Subfamily PONERINAE
Tribe PONERINI

Pachycondyla chinensis (Emery) 1895
"Asian needle ant"

By Joe A. MacGown, updated 25 November 2013

Pachycondyla chinensis, full face view of worker
Pachycondyla chinensis, profile view of worker
Pachycondyla chinensis, full face view of worker (Photo by Joe A. MacGown)
Pachycondyla chinensis, profile view of worker (Photo by Joe A. MacGown)
Pachycondyla chinensis, profile view of an alate queen
Pachycondyla chinensis, profile view of an alate queen (Photo by Joe A. MacGown)
Pachycondyla chinensis, profile view of an alate queen (Photo by Joe A. MacGown)

Introduction
Of the more than 200 Pachycondyla species known worldwide (Bolton, 1995), only four, which are all introduced, have been reported from the U.S. Pachycondyla chinensis, the Asian needle ant, was first detected in the United States in Dekalb County, Georgia in approximately 1932 (Smith, 1934). This species is an average sized, dark brownish-black ant with a conspicuous stinger. It is considered an invasive species that establishes large populations that may displace native species. Reactions in humans from the sting of this exotic species range from mild to severe, sometimes with long lasting symptoms (Nelder et al, 2006). Consequently, P. chinensis poses an emerging health threat throughout its range, as well as areas to where it may be spreading. However, it is not overly aggressive. Stings typically result from handling workers or by winged queens landing on individuals and becoming trapped between clothing layers and skin.

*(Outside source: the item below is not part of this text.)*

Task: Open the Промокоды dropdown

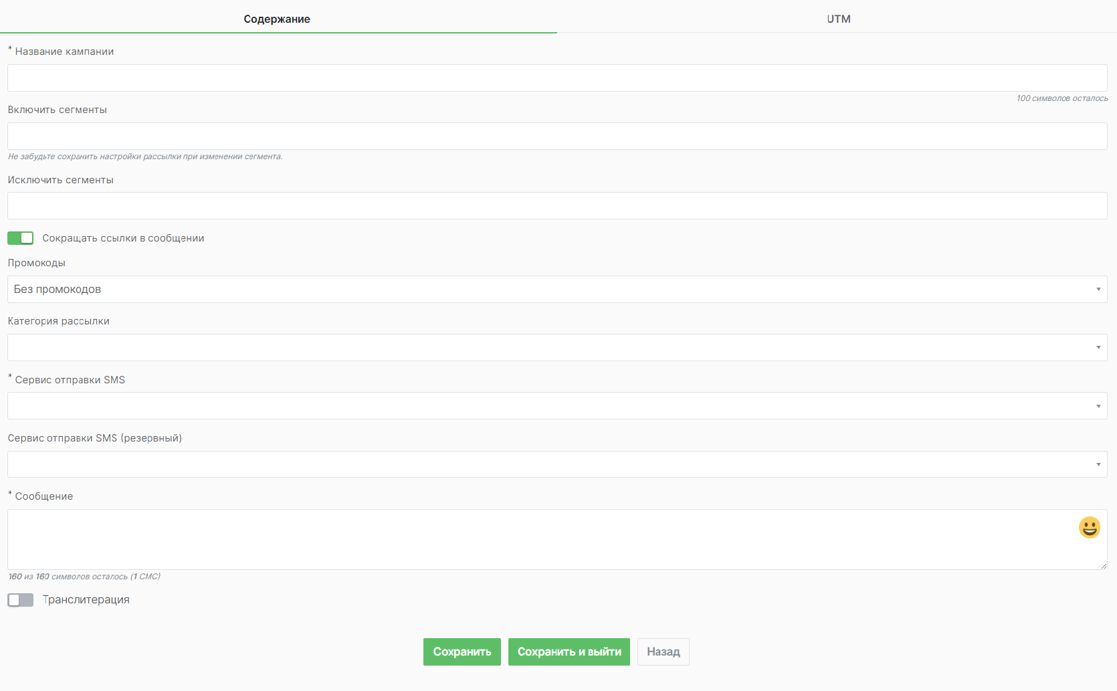Action: pyautogui.click(x=556, y=290)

Taxonomic History (provided by Barry Bolton, 2013)
Described as Ponera nigrita subsp. chinensis Emery (1895). Combination in Euponera (Brachyponera), Emery (1909); in Brachyponera, Brown (1958); in Pachycondyla, in Bolton (1995); junior synonym of Pachycondyla solitaria Smith (1874) [Junior primary homonym of Pachycondyla solitaria Smith, 1860] and hence first available replacement name (Brown, 1958).

Identification
Pachycondyla chinensis is a an average sized species with workers usually less than 5.0 mm in total length and queens up to 6.5 mm in total length. The color of both workers and queens is dark brown, with the legs, mandibles, and outer antennal segments being lighter orangish-brown. Workers of this species can be distinguished by their smooth and shiny mesopleural region; the propodeum being strongly depressed below the mesonotum; and by the large eyes with many facets. The only similar sized species in the U.S., P. stigma, differs in that the mesopleura is finely punctulate; the propodeum is not strongly depressed; and the eyes are much smaller, only having a few facets.

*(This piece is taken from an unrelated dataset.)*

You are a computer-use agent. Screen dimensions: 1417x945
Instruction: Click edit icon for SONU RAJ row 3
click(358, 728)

Biology and Economic Importance
Pachycondyla chinensis, commonly called the Asian needle ant (in the past this species has also been called the Chinese needle ant), typically nests in soil in somewhat damp areas, especially below stones, in rotting logs and stumps, or other debris. In urban settings it may also be found under mulch, railroad ties, bricks and pavers. Colony size ranges from less than 100 individuals to several thousand, and multiple queens may be present. Unlike many introduced, invasive ant species, it can nest in natural wooded habitats. This species appears to prefer termites as a food source.

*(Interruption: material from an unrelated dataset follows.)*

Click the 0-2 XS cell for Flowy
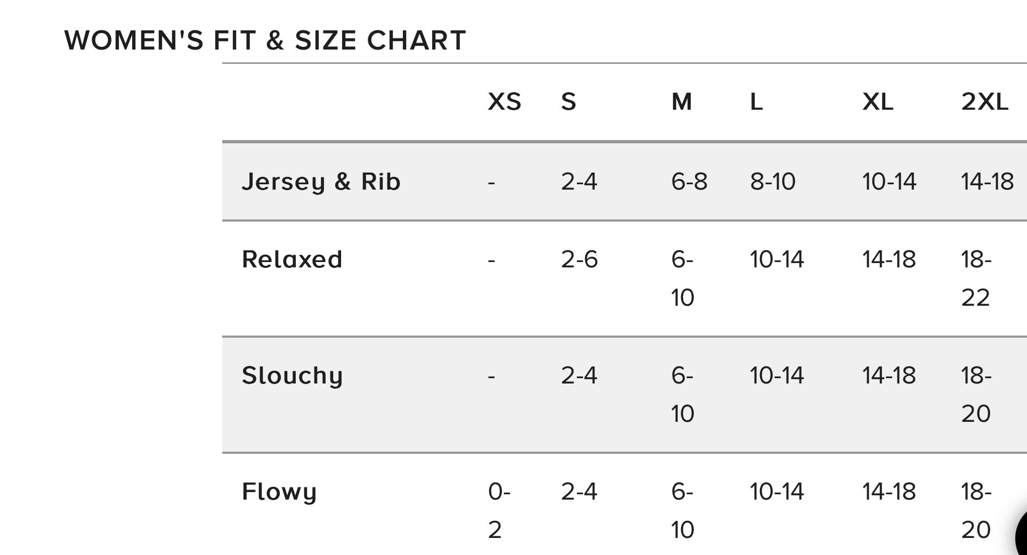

The Asian needle ant has been shown to negatively impact biodiversity and poses medical risks for humans from anaphalaxis as a result of stings (Nelder et al. 2006). Although this species possesses a large sting, it is not an aggressive stinger. Typically, stings are a result of an individual disturbing a colony or having a winged female land on the body and become trapped between the skin and clothing layer. Stings are painful and persist for up to 30 minutes or more. I have been stung by this species and can attest to the veracity of the sting of this species.

Distribution
This introduced species is thought to have been introduced from Japan.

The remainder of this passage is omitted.